Tuesday, October 21, 2014

'Arms dealers to the social media firms' disrupt the ability to learn


by Louisa L.


A while back I was whinging that students were distracted from work by their new laptops. Two younger, tech savvy teachers told me there was ample research to show that kids effectively multi-tasked.

Technology clearly provides us with huge opportunities to teach and learn, and relying on research seemed better than relying on my limited observations. Assuming their evidence to be sound, I didn't follow it up.

Turns out my teaching mates were wrong; well-publicised philosophical writings in favour of multi-tasking are disproved by research.

The Washington Post recently republished, 'Why a leading professor of new media just banned technology use from class' from medium.com by Professor Clay Shirky of New York University, summing up that research. Key conclusions, though not the methodology, are presented below.

Negative long-term effects

“We’ve known for some time that multi-tasking is bad for the quality of cognitive work, and is especially punishing of the kind of cognitive work we ask of college students,” writes Professor Shirky.

“Even when multi-tasking doesn’t significantly degrade immediate performance, it can have negative long-term effects on 'declarative memory', the kind of focused recall that lets people characterise and use what they learned from earlier studying. “

“On top of this, multi-tasking doesn’t even exercise task-switching as a skill.” He cites Professor Cliff Nass's Stanford University research which reports that heavy multi-taskers are worse at choosing which task to focus on. Nass calls them “suckers for irrelevancy”.
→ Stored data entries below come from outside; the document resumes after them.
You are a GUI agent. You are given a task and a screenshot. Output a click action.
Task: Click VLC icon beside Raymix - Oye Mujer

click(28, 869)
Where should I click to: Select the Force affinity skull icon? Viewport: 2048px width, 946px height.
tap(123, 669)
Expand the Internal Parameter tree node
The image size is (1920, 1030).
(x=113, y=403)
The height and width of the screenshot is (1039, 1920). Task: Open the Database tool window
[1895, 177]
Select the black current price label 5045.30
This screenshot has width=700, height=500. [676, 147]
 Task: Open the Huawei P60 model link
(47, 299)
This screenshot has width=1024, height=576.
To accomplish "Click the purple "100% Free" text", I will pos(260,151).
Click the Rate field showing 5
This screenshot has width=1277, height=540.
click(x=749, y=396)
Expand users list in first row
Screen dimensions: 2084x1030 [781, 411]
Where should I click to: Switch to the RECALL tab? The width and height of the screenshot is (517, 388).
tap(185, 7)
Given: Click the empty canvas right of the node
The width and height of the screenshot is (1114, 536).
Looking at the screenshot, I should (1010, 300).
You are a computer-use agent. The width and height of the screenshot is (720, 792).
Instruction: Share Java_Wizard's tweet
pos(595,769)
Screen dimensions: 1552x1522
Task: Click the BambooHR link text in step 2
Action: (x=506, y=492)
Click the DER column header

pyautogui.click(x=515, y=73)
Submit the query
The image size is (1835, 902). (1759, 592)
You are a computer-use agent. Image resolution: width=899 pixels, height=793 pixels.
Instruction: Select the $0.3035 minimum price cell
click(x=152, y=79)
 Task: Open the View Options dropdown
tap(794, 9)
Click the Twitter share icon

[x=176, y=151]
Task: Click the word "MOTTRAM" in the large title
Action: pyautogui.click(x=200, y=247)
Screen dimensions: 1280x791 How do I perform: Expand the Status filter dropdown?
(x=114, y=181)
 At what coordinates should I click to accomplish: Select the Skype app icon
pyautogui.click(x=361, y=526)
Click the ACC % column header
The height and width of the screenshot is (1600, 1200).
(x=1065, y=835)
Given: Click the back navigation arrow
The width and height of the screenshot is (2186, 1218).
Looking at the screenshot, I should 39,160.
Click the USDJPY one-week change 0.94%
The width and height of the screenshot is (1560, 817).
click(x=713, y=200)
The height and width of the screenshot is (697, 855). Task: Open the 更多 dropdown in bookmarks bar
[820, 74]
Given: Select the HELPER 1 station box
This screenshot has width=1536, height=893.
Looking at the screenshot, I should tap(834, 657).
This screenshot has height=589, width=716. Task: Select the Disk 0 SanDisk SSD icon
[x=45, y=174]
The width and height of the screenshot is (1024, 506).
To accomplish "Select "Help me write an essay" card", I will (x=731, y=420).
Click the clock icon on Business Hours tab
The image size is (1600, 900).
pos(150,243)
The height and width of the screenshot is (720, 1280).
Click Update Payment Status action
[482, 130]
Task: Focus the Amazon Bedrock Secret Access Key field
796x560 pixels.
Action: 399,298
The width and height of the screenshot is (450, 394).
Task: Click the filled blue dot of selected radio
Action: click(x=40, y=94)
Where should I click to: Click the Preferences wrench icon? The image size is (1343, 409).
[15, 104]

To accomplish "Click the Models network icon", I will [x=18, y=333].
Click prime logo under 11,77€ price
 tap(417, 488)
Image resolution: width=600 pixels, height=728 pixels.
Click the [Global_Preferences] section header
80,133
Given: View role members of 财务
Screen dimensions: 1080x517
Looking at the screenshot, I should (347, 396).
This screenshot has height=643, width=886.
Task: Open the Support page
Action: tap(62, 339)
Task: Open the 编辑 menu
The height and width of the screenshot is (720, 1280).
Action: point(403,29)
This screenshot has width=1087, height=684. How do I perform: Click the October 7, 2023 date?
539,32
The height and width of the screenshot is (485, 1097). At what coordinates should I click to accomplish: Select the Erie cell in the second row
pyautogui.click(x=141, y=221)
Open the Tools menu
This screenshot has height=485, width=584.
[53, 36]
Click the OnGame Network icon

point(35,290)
“If it's me against Apple and Facebook, I lose”

Shirky describes the designers of operating systems as “arms dealers to the social media firms,” attacking the sustained attention essential to effective learning.
“Beeps and pings and pop-ups and icons, contemporary interfaces provide an extraordinary array of attention-getting devices, emphasis on 'getting.' Humans are incapable of ignoring surprising new information in our visual field, an effect that is strongest when the visual cue is slightly above and beside the area we’re focusing on.”

“The form and content of a Facebook update may be almost irresistible, but when combined with a visual alert in your immediate peripheral vision, it is – really, actually, biologically – impossible to resist. Our visual and emotional systems are faster and more powerful than our intellect; we are given to automatic responses when either system receives stimulus, much less both.”

“The industry has committed itself to an arms race for my students’ attention, and if it’s me against Facebook and Apple, I lose,” writes Professor Shirky. “Computers are not inherent sources of distraction – they can in fact be powerful engines of focus – but latter-day versions have been designed to be, because attention is the substance which makes the whole consumer internet go.”

Shirky cites further research which shows that multi-tasking on laptops also disrupts other students.   

Exposing the myth

Decades back tobacco corporations said smoking was good for people. Then they fought bitterly against the overwhelming evidence that it destroyed health and killed millions.

Today the myth of effective multi-tasking has invaded the thinking of intelligent and articulate educators. The work of N Katherine Hayles starts from the simple and absolutely true premise guiding all effective teaching, to start where the kids are. It means developing a deep understanding of each student, engaging them, building on their strengths, minimising their weaknesses and challenging their misconceptions. This enables them to broaden their understanding of the world and how to act in it.

But when Hayes' suggestion is to start with students' attachment to a social media mega-industry, controlled and manipulated for profit by giant corporations, there's a big problem. Getting the truth out is a first step.